+++ Given passage +++

An artificial intelligence (AI) model may help predict clinical outcomes at the time of laparoscopic assessment for advanced high-grade serous ovarian cancer (HGSOC), according to a study presented at the Society of Gynecologic Oncology’s Annual Meeting on Women’s Cancer, held from March 18 to 21 in Phoenix.
Deanna Glassman, M.D., from the University of Texas MD Anderson Cancer Center in Houston, and colleagues used pretreatment laparoscopic surgical videos (435 still-frame images) of 113 patients with pathologically proven HGSOC (2013 to 2019) to train an AI model utilizing deep learning and neural networks. The model was used to identify trends in morphologic patterns between patients with an excellent response to standard treatment (defined as progression-free survival of at least 12 months) and those with a poor response to therapy (defined as progression-free survival of no more than six months).

+++

» **Work to complete**
A: In the passage on the ovarian cancer AI study, how was an excellent response to standard treatment defined?
B: Repeat the passage on the ovarian cancer AI study word for word, everything from "An artificial intelligence" down to "21 in Phoenix.".

+++ Data section +++

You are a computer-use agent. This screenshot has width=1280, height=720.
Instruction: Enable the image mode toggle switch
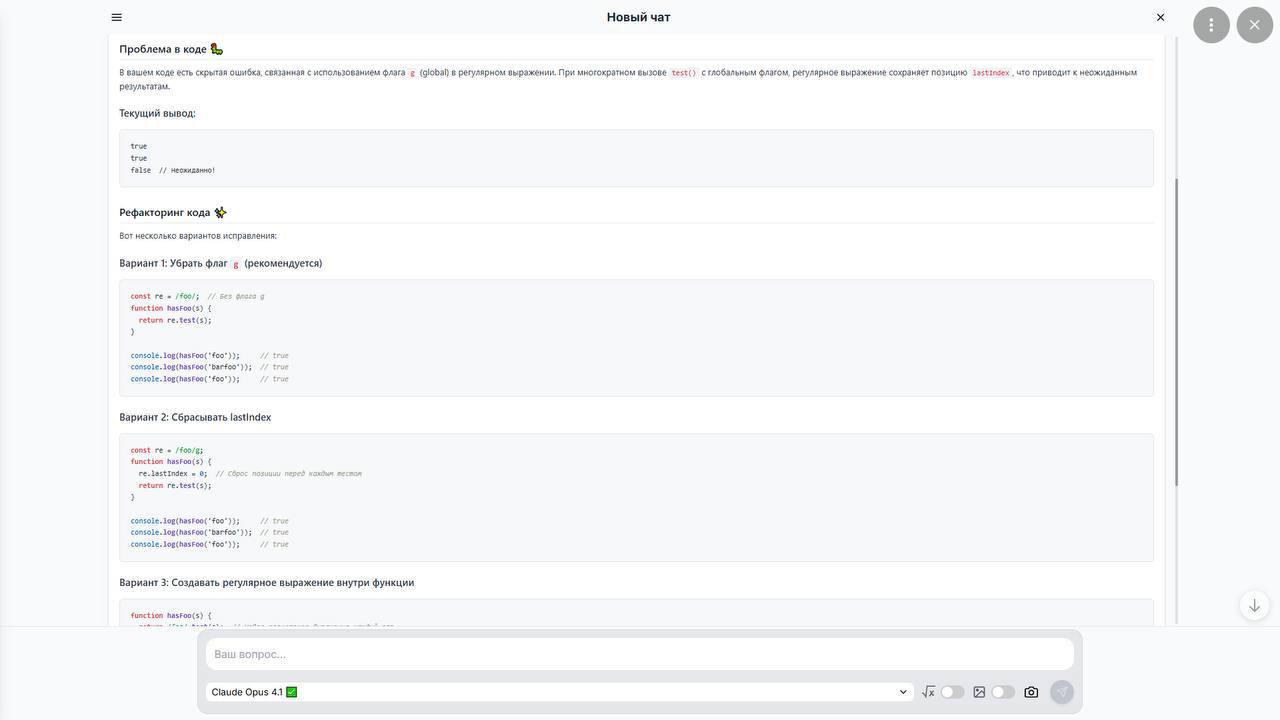[1002, 692]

+++

» **Answers for this exercise**
A: Progression-free survival of at least 12 months.

B:
An artificial intelligence (AI) model may help predict clinical outcomes at the time of laparoscopic assessment for advanced high-grade serous ovarian cancer (HGSOC), according to a study presented at the Society of Gynecologic Oncology’s Annual Meeting on Women’s Cancer, held from March 18 to 21 in Phoenix.